(Beginning of Input data)

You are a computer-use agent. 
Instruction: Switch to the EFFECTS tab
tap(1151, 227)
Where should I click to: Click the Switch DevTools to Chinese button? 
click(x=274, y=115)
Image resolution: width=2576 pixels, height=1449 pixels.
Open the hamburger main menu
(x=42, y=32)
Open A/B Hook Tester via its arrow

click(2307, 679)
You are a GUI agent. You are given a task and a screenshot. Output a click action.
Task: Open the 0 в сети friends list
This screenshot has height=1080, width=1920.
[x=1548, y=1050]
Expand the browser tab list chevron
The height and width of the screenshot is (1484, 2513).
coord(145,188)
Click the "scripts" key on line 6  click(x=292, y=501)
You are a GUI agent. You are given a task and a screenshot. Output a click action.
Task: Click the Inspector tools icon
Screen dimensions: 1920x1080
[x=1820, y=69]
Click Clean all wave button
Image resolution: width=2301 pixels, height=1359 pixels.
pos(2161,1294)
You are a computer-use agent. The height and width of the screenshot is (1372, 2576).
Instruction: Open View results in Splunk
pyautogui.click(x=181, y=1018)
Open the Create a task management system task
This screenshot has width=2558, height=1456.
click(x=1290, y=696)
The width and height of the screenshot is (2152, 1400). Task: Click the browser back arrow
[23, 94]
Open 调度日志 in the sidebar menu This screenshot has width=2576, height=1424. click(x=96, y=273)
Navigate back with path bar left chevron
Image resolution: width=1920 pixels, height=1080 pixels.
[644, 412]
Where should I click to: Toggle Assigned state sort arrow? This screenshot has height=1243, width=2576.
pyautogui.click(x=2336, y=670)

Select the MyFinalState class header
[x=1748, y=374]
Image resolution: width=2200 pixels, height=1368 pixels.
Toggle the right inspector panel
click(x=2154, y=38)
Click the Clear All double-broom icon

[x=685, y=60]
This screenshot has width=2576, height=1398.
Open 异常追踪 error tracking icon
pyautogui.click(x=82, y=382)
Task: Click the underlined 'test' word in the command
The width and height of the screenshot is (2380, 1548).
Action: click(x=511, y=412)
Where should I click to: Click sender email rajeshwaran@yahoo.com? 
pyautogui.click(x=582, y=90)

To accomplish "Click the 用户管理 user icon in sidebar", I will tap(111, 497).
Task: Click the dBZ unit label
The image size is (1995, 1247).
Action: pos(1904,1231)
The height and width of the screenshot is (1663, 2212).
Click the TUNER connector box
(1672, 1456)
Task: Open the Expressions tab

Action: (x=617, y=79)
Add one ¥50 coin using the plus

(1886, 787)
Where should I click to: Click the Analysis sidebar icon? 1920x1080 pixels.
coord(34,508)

(End of Input data)

Task: From the first line to the last, transcribe the records exactly.

Output for this task:
You are a computer-use agent. 
Instruction: Switch to the EFFECTS tab
tap(1151, 227)
Where should I click to: Click the Switch DevTools to Chinese button? 
click(x=274, y=115)
Image resolution: width=2576 pixels, height=1449 pixels.
Open the hamburger main menu
(x=42, y=32)
Open A/B Hook Tester via its arrow

click(2307, 679)
You are a GUI agent. You are given a task and a screenshot. Output a click action.
Task: Open the 0 в сети friends list
This screenshot has height=1080, width=1920.
[x=1548, y=1050]
Expand the browser tab list chevron
The height and width of the screenshot is (1484, 2513).
coord(145,188)
Click the "scripts" key on line 6  click(x=292, y=501)
You are a GUI agent. You are given a task and a screenshot. Output a click action.
Task: Click the Inspector tools icon
Screen dimensions: 1920x1080
[x=1820, y=69]
Click Clean all wave button
Image resolution: width=2301 pixels, height=1359 pixels.
pos(2161,1294)
You are a computer-use agent. The height and width of the screenshot is (1372, 2576).
Instruction: Open View results in Splunk
pyautogui.click(x=181, y=1018)
Open the Create a task management system task
This screenshot has width=2558, height=1456.
click(x=1290, y=696)
The width and height of the screenshot is (2152, 1400). Task: Click the browser back arrow
[23, 94]
Open 调度日志 in the sidebar menu This screenshot has width=2576, height=1424. click(x=96, y=273)
Navigate back with path bar left chevron
Image resolution: width=1920 pixels, height=1080 pixels.
[644, 412]
Where should I click to: Toggle Assigned state sort arrow? This screenshot has height=1243, width=2576.
pyautogui.click(x=2336, y=670)

Select the MyFinalState class header
[x=1748, y=374]
Image resolution: width=2200 pixels, height=1368 pixels.
Toggle the right inspector panel
click(x=2154, y=38)
Click the Clear All double-broom icon

[x=685, y=60]
This screenshot has width=2576, height=1398.
Open 异常追踪 error tracking icon
pyautogui.click(x=82, y=382)
Task: Click the underlined 'test' word in the command
The width and height of the screenshot is (2380, 1548).
Action: click(x=511, y=412)
Where should I click to: Click sender email rajeshwaran@yahoo.com? 
pyautogui.click(x=582, y=90)

To accomplish "Click the 用户管理 user icon in sidebar", I will tap(111, 497).
Task: Click the dBZ unit label
The image size is (1995, 1247).
Action: pos(1904,1231)
The height and width of the screenshot is (1663, 2212).
Click the TUNER connector box
(1672, 1456)
Task: Open the Expressions tab

Action: (x=617, y=79)
Add one ¥50 coin using the plus

(1886, 787)
Where should I click to: Click the Analysis sidebar icon? 1920x1080 pixels.
coord(34,508)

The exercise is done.